=== WHAT IS REQUIRED ===
In the rows below, swap "Screen dimensions" for "Screen size" wherever it occurs and give all the rows again with nothing else changed.

Data listing
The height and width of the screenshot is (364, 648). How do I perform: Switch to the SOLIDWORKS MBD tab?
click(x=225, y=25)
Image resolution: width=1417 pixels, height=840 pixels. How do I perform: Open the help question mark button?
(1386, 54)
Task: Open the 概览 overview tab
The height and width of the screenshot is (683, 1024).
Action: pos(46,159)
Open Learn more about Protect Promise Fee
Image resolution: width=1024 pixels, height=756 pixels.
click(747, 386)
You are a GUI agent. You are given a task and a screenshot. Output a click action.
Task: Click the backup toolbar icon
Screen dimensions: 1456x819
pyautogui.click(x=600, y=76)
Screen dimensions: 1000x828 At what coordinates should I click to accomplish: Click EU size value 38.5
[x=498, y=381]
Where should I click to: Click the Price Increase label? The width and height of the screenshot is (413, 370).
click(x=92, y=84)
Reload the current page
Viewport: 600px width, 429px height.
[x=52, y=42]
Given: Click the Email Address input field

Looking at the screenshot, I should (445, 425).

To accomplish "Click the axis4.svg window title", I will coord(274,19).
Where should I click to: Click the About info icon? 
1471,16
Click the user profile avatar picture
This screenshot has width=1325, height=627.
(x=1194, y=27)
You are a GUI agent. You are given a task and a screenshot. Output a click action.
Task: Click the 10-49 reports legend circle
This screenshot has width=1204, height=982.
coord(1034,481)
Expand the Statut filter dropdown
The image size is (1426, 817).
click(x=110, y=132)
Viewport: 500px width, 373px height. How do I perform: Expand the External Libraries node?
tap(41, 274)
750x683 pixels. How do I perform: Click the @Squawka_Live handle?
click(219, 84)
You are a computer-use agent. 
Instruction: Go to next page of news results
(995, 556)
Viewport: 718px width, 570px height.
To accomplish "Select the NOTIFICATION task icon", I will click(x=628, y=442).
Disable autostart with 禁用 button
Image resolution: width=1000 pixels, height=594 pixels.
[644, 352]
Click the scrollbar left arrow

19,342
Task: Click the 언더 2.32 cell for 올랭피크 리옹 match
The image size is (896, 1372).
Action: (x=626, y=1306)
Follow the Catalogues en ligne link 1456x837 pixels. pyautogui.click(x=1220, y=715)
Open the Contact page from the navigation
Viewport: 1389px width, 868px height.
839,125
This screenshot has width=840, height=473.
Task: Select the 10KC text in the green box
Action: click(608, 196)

=== RESPONSE TO THE EXERCISE ===
The height and width of the screenshot is (364, 648). How do I perform: Switch to the SOLIDWORKS MBD tab?
click(x=225, y=25)
Image resolution: width=1417 pixels, height=840 pixels. How do I perform: Open the help question mark button?
(1386, 54)
Task: Open the 概览 overview tab
The height and width of the screenshot is (683, 1024).
Action: pos(46,159)
Open Learn more about Protect Promise Fee
Image resolution: width=1024 pixels, height=756 pixels.
click(747, 386)
You are a GUI agent. You are given a task and a screenshot. Output a click action.
Task: Click the backup toolbar icon
Screen size: 1456x819
pyautogui.click(x=600, y=76)
Screen size: 1000x828 At what coordinates should I click to accomplish: Click EU size value 38.5
[x=498, y=381]
Where should I click to: Click the Price Increase label? The width and height of the screenshot is (413, 370).
click(x=92, y=84)
Reload the current page
Viewport: 600px width, 429px height.
[x=52, y=42]
Given: Click the Email Address input field

Looking at the screenshot, I should (445, 425).

To accomplish "Click the axis4.svg window title", I will coord(274,19).
Where should I click to: Click the About info icon? 
1471,16
Click the user profile avatar picture
This screenshot has width=1325, height=627.
(x=1194, y=27)
You are a GUI agent. You are given a task and a screenshot. Output a click action.
Task: Click the 10-49 reports legend circle
This screenshot has width=1204, height=982.
coord(1034,481)
Expand the Statut filter dropdown
The image size is (1426, 817).
click(x=110, y=132)
Viewport: 500px width, 373px height. How do I perform: Expand the External Libraries node?
tap(41, 274)
750x683 pixels. How do I perform: Click the @Squawka_Live handle?
click(219, 84)
You are a computer-use agent. 
Instruction: Go to next page of news results
(995, 556)
Viewport: 718px width, 570px height.
To accomplish "Select the NOTIFICATION task icon", I will click(x=628, y=442).
Disable autostart with 禁用 button
Image resolution: width=1000 pixels, height=594 pixels.
[644, 352]
Click the scrollbar left arrow

19,342
Task: Click the 언더 2.32 cell for 올랭피크 리옹 match
The image size is (896, 1372).
Action: (x=626, y=1306)
Follow the Catalogues en ligne link 1456x837 pixels. pyautogui.click(x=1220, y=715)
Open the Contact page from the navigation
Viewport: 1389px width, 868px height.
839,125
This screenshot has width=840, height=473.
Task: Select the 10KC text in the green box
Action: click(608, 196)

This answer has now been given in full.